Thursday, 7 August 2014

ST. NICHOLAS AND THE THREE GIRLS - From A Sermon By St John Vianney


Tell me, now, my brethren, on what foundation are rash judgments and sentences based? Alas! They are based upon very slight evidence only, and most often upon what "someone said." But perhaps you are going to tell me that you have seen and heard this and that. Unfortunately, you could be mistaken in the testimony of both your sight and hearing, as you are going to see.... Here is an example which will show you, better than anything else can, how easily we can be mistaken and how we are nearly always wrong.

What would you have said, my dear brethren, if you had been living during the time of St. Nicholas and you had seen him coming in the middle of the night, walking around the house of three young girls, watching carefully and taking good care that no one saw him. Just look at that bishop, you would have thought at once, degrading and dishonouring his calling; he is a dreadful hypocrite. He seems to be a saint when he is in church, and look at him now, in the middle of the night, at the door of three girls who do not have a very good reputation! And yet, my dear brethren, this bishop, who would certainly have been condemned by you, was indeed a very great saint and most dear to God. What he was doing was the best deed in the world. In order to spare these young persons the shame of begging, he came in the night and threw money in to them through their window because he feared that it was poverty which had made them abandon themselves to sin.

This should teach us never to judge the actions of our neighbour without having reflected very well beforehand. Even then, of course, we are only entitled to make such judgments if we are responsible for the behaviour of the people concerned, that is, if we are parents or employers, and so on. As far as all others are concerned, we are nearly always wrong. Yes indeed, my brethren, I have seen people making wrong judgments about the intentions of their neighbour when I have known perfectly well that these intentions were good. I have tried in vain to make them understand, but it was no good. Oh!
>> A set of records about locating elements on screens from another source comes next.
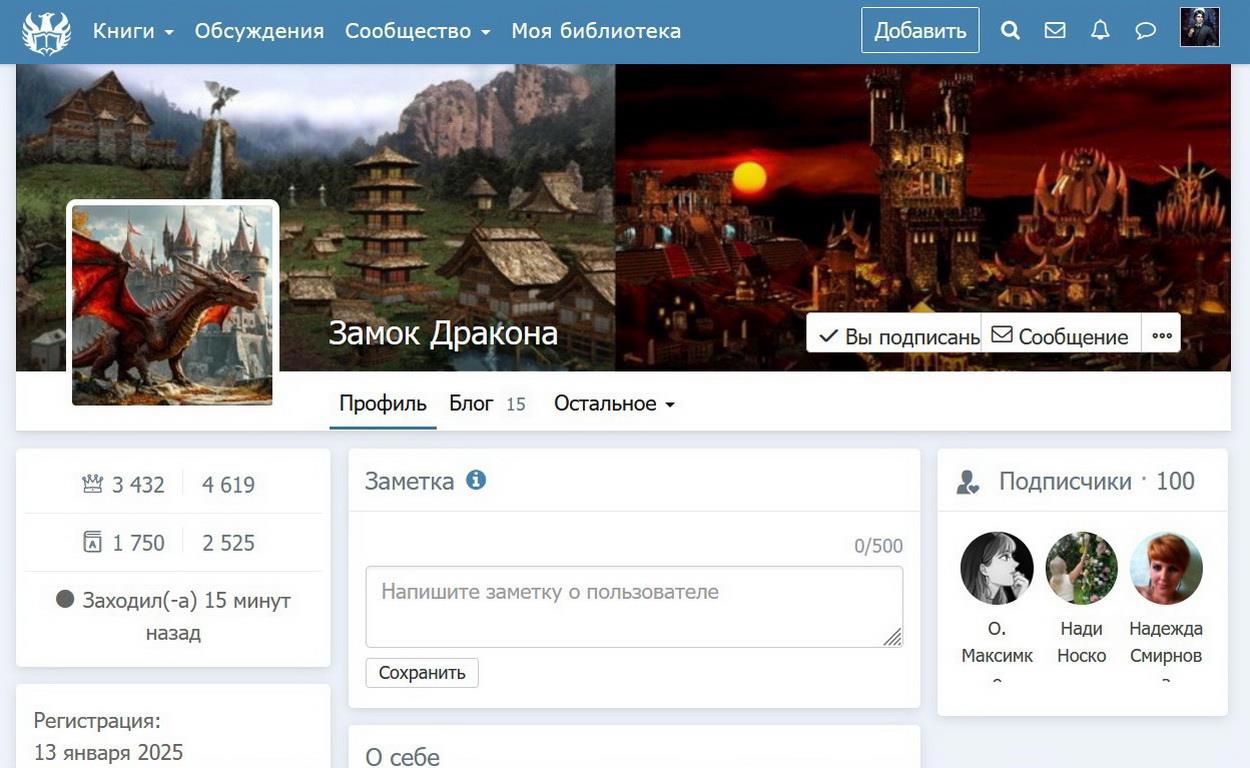The image size is (1250, 768).
Task: Open Моя библиотека link
Action: (x=596, y=31)
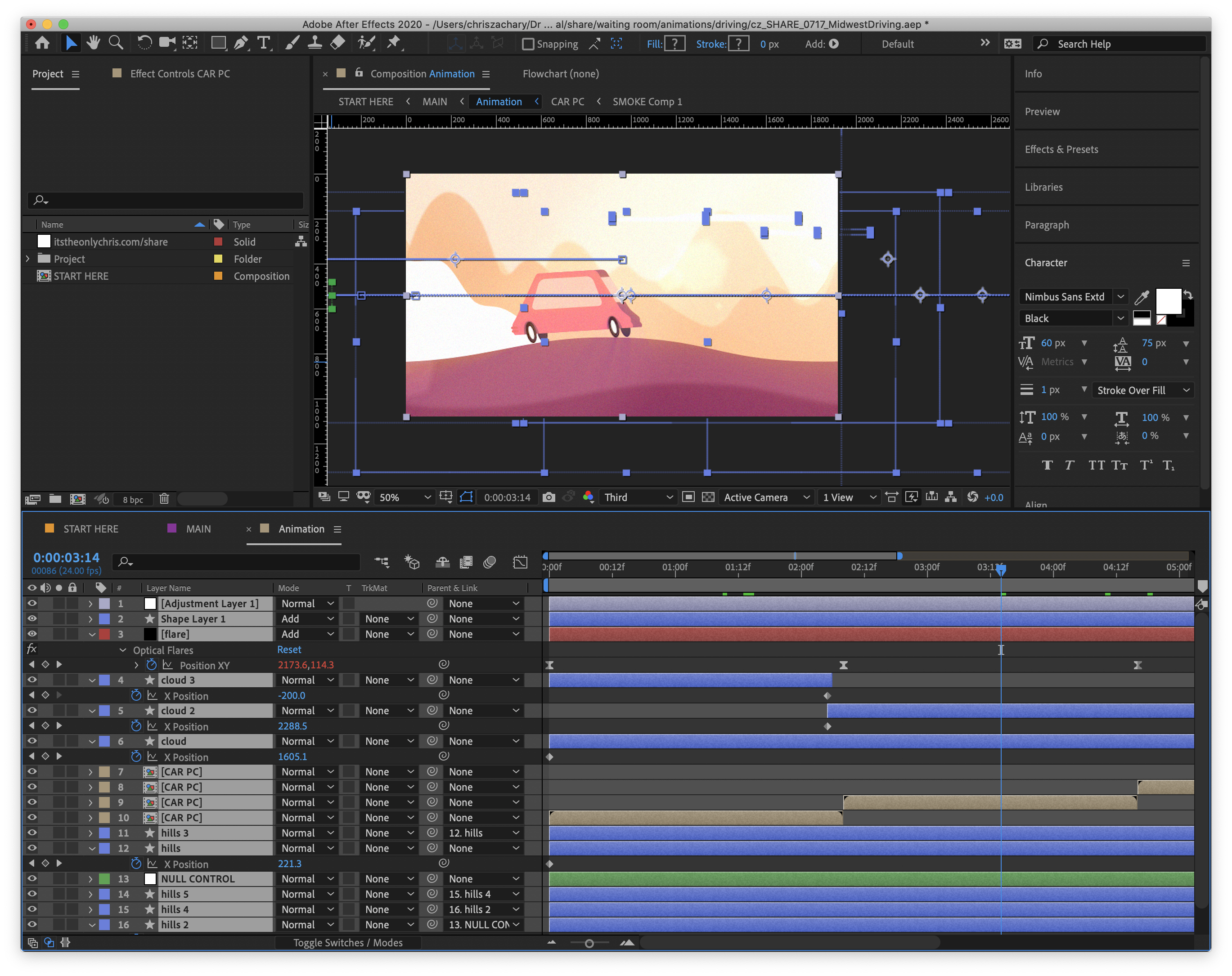Take a snapshot with camera icon

[x=549, y=497]
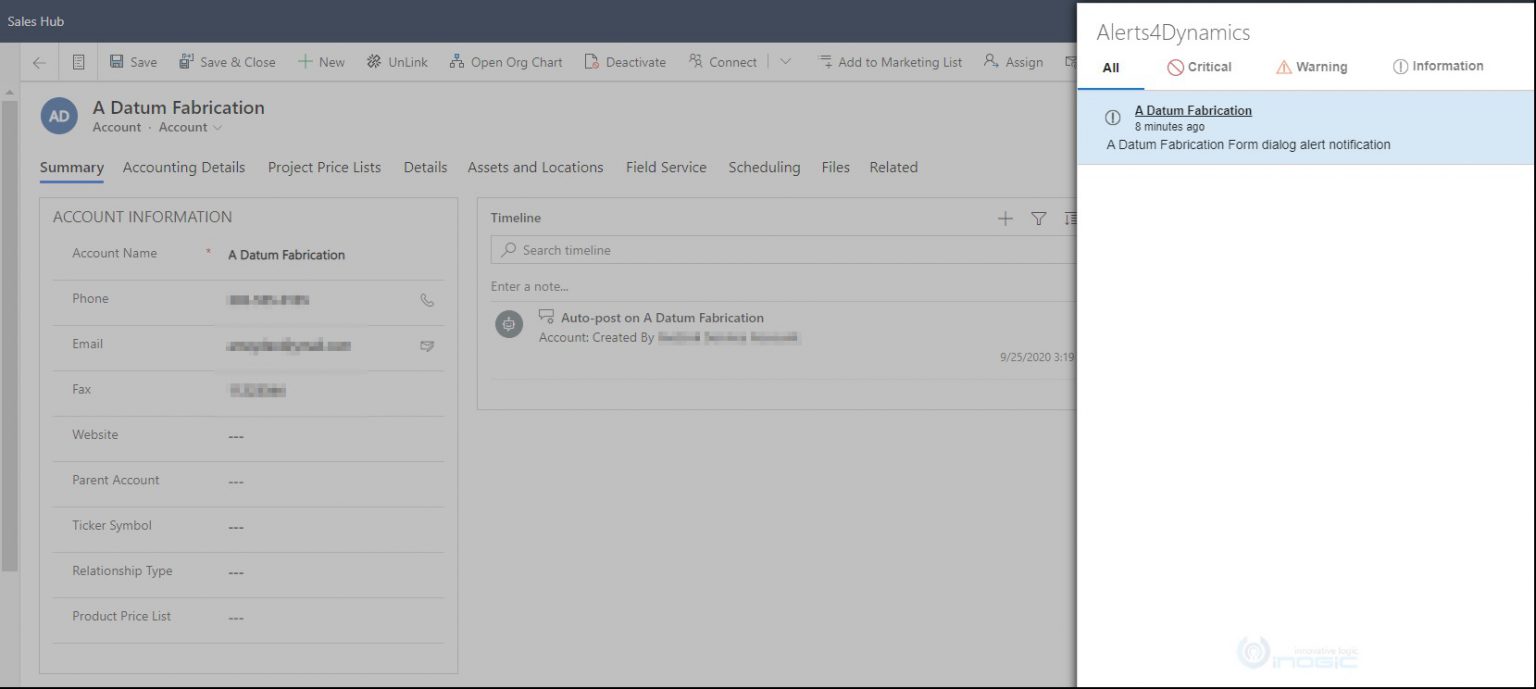Screen dimensions: 1536x689
Task: Click the Search timeline input box
Action: click(x=780, y=250)
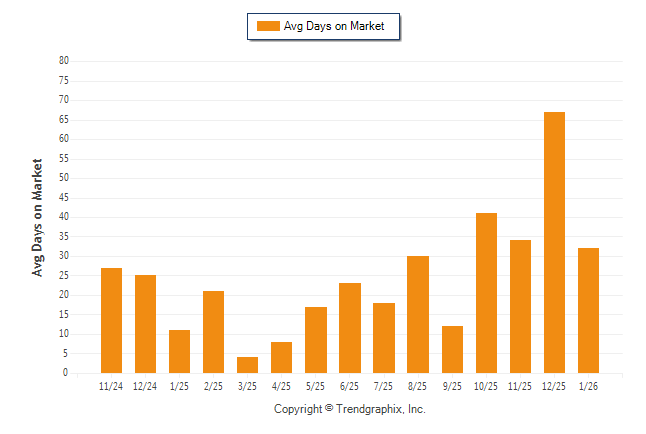Viewport: 646px width, 434px height.
Task: Click the shortest bar at 3/25
Action: tap(247, 365)
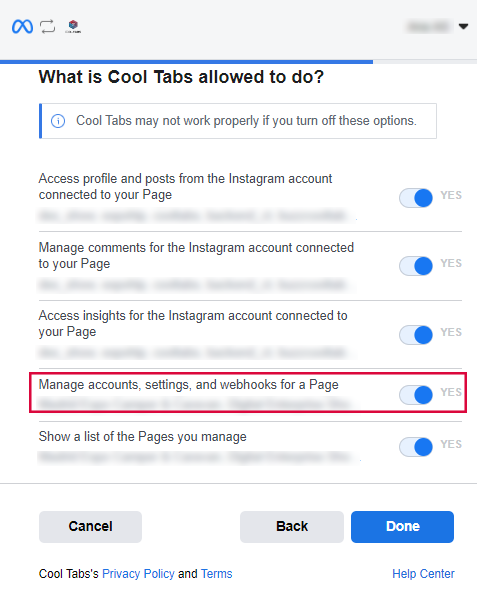Open Cool Tabs's Privacy Policy link
The height and width of the screenshot is (590, 477).
pyautogui.click(x=138, y=573)
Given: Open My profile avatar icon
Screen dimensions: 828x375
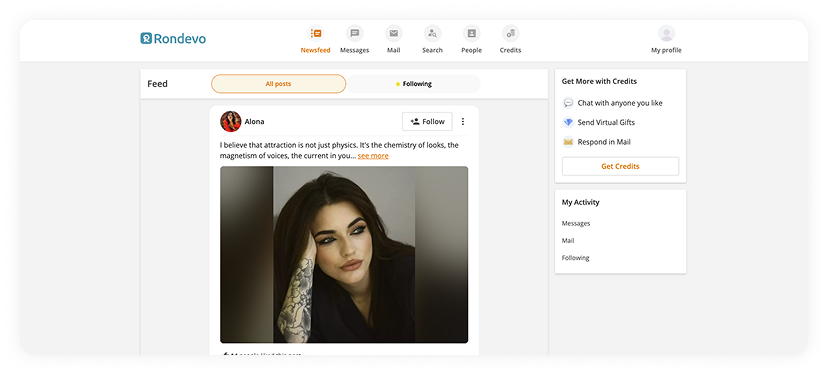Looking at the screenshot, I should (x=666, y=34).
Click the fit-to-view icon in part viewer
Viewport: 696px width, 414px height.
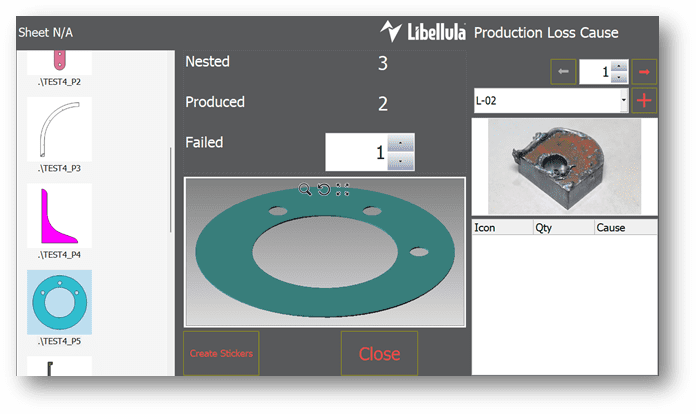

Cursed pride, what evil you do and how many souls do you lead to Hell!

Answer me this, my dear brethren. Are the judgments which we make about the actions of our neighbour any better founded than those which would have been made by anyone who might have seen St. Nicholas walking around that house and trying to find the window of the room wherein were the three girls?

It is not to us that other people will have to render an account of their lives, but to God alone. But we wish to set ourselves up as judges of what does not concern us. The sins of others are for others, that is, for themselves, and our sins are our own business. God will not ask us to render an account of what others have done but solely of what we ourselves have done.

Let us watch over ourselves, then, and not torment ourselves so much about others, thinking over and talking about what they have done or said. All that, my dear brethren, is just so much labor lost, and it can only arise from a pride comparable to that of the Pharisee who concerned himself solely with thinking about and misjudging his neighbour instead of occupying himself with thoughts of his own sins and weeping for his own poor efforts. Let us leave the conduct of our neighbour on one side, my dear brethren, and content ourselves with saying, like the holy King David: Lord, give me the grace to know myself as I really am, so that I may see what displeases Thee, and how to correct it, repent, and obtain pardon.

No, my dear brethren, while anyone passes his time in watching the conduct of other people, he will neither know nor belong to God.